6 Go to the ant, O sluggard; consider her ways, and be wise. 7 Without having any chief, officer, or ruler, 8 she prepares her bread in summer and gathers her food in harvest. 9 How long will you lie there, O sluggard? When will you arise from your sleep? 10 A little sleep, a little slumber, a little folding of the hands to rest, 11 and poverty will come upon you like a robber, and want like an armed man. -Proverbs 6:6-11
“Look to the ant!” This famous passage can be applied as a warning about laziness and the value of hard work. It can teach us about preparation like we find in the Genesis story of Joseph. Gleaning from divine revelation, he led the nation of Egypt to save during seven bountiful years for the seven bad years to come. Proverbs 6 can also make a great animated film about the triumph of devoted hard work and friendship over those whose only plan is to lazily feed off of the bounty of others’ preparations.
The ongoing heath crisis and cultural and legal events have sent many Christians into confusion and chaos. It has challenged and exposed my deeply rooted problems in American Christianity. Many are choosing to lash out in anger. Others turn to fear. While others double down on politics as their last hope to maintain life as they know it.
However, Augustine (354-430) has some great wisdom on Proverbs chapter 6 that turns the familiar passage used to prod lazy Jamestownians and Pilgrims off their 17th-century log couches into a ballad of spiritual preparation.
[The sluggard] has not imitated the ant. He has not gathered to himself grains while it was summer. What do I mean by “while it was summer”? While he had quietude of life, while he had this world's prosperity, when he had leisure; when he was being called happy by all, while it was summer. He should have imitated the ant, he should have heard the Word of God, he should have gathered together grains, and he should have stored them within. But there came the trial of tribulation, there came upon him a winter of numbness, a tempest of fear, the cold of sorrow, whether it were loss, or any danger to his safety, or any bereavement of his family; or any dishonor and humiliation. In winter; the ant falls back upon that which in summer it has gathered together; and within its secret store, where no one can see, it is replenished by its summer toils. When for itself it was gathering together these stores in summer, every one saw it: when on these it feeds in winter, no one sees. What does this mean?

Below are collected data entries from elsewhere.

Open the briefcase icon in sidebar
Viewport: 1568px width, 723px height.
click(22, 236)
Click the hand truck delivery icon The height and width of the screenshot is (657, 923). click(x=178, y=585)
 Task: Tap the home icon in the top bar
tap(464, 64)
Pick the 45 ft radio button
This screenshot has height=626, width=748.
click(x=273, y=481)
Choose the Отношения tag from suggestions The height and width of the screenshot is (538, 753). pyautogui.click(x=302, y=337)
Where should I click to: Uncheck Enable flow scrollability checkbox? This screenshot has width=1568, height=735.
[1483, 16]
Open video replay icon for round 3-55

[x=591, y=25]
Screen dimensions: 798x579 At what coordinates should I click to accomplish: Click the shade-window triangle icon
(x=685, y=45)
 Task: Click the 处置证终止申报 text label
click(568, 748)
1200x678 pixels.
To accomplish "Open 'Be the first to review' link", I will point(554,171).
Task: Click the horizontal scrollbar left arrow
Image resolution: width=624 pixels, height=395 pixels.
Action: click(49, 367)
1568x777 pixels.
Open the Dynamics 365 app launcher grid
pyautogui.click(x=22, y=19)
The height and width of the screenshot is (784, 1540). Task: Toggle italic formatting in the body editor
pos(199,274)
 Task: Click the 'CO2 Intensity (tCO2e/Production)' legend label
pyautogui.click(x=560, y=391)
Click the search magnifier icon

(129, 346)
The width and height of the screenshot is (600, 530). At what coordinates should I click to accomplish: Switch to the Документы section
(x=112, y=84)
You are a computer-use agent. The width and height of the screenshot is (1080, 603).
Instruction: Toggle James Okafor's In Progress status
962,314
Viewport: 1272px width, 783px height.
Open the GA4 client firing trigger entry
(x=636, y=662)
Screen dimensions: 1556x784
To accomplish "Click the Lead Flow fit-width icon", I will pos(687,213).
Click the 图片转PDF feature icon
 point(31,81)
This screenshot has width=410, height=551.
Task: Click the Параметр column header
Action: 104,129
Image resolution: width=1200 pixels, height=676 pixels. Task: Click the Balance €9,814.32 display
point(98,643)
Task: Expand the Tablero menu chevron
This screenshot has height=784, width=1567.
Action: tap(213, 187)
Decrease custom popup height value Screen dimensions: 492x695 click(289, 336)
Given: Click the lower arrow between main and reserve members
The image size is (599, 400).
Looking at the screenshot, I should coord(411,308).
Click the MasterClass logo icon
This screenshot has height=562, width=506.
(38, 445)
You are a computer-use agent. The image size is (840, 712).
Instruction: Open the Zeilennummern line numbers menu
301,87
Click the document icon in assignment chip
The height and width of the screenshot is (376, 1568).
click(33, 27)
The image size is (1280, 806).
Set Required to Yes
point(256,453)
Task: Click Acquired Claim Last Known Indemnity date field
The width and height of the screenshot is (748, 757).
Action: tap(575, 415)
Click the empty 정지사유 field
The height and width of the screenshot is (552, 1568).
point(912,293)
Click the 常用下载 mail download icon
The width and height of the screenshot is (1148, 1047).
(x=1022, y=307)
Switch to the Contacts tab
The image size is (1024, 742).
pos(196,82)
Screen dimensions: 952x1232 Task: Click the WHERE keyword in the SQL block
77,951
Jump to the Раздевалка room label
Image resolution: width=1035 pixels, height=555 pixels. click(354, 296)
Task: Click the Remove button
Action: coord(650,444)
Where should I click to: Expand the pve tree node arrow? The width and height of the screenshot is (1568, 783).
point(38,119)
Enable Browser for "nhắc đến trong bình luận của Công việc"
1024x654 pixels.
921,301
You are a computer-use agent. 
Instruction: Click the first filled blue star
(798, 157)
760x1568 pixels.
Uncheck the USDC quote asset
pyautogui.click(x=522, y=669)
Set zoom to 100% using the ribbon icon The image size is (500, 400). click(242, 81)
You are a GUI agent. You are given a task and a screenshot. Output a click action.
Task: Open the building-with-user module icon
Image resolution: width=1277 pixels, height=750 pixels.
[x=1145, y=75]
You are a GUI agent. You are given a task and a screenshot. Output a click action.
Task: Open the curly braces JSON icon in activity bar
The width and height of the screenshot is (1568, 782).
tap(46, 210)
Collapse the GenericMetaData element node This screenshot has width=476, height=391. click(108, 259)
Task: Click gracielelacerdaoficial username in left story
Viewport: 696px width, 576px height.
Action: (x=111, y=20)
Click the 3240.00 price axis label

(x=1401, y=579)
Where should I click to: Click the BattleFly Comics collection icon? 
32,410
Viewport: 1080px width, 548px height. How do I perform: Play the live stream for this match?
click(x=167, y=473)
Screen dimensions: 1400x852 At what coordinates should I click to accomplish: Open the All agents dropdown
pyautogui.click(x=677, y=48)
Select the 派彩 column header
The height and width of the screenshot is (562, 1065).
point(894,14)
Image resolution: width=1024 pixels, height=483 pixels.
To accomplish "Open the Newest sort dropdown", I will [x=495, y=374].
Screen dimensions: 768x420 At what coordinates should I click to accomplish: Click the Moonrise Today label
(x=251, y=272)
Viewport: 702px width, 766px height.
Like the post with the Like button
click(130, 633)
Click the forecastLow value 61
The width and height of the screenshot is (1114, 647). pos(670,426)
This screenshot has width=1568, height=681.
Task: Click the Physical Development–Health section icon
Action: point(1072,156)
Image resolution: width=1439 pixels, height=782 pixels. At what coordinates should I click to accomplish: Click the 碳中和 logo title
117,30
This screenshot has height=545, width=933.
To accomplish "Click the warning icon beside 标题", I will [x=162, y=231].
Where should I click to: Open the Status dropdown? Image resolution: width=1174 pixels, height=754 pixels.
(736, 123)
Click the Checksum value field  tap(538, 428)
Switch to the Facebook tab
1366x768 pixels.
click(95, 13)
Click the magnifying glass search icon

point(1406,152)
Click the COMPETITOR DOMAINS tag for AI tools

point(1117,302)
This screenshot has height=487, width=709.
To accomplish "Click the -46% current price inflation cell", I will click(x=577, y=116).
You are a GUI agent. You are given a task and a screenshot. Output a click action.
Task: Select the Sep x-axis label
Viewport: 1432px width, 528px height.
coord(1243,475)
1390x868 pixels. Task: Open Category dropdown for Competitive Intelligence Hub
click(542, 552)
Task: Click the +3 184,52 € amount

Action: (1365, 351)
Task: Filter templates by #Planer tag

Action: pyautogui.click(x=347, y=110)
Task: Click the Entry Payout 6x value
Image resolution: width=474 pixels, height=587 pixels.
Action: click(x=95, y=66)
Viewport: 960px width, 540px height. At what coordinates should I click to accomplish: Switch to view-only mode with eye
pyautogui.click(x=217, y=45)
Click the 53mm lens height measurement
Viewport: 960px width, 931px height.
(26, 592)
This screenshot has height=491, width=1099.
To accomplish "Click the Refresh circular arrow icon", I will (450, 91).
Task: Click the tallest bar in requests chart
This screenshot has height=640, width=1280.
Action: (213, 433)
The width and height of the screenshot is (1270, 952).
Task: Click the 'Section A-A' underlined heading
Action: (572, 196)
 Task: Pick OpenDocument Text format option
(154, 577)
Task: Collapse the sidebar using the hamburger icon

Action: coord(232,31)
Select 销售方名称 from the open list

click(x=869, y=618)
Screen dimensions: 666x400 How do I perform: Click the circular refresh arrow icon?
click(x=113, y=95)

See the ant of God. He rises day by day, he hastens to the church of God, he prays, he hears a reading, he chants a hymn, he digests that which he has heard, he thinks to himself about all this, and inside he is storing up grains gathered from the threshing floor. You who hear those very things which even now are being spoken, do just this. Go forth to the church, go back from church, hear a sermon, hear a reading, choose a book, open and read it. All these things are seen when they are done. That ant is treading his path, carrying and storing up in the sight of those who see him. But in due time there comes the winter. For to whom does not come? There happens to be loss, or bereavement. Others perchance, who know not what the ant has stored up inside to eat, pity the ant as being miserable.[1]
You probably noticed a lot of people in spiritual drought during the COVID-19 shutdown. Augustine would look at them and say: “what did you store up during your time of plenty?” Think of centuries of believers under persecution who never knew how much time they had together or how long they would have their Bibles. They stored up as much as they could.
We are called to the same commitment.
Proverbs 6 then isn’t just a message about working physically. It can be a message about our spiritual life too. Like the ant, it is up to the individual. No one makes you do it (see verse 7). You are free to slack-off or free to use your time of plenty to save up for the next winter. Quit living pay-check to pay-check spiritually and start filling your root cellar with God’s produce. In times of want, others will wonder how you still seem well fed.
[1]Augustine of Hippo, “Exposition on Psalm 67,” quoted in: Ancient Christian Commentary on Scripture, Old Testament: IX, J. Robert Wright, ed., (InterVarsity Press, 2005), 48.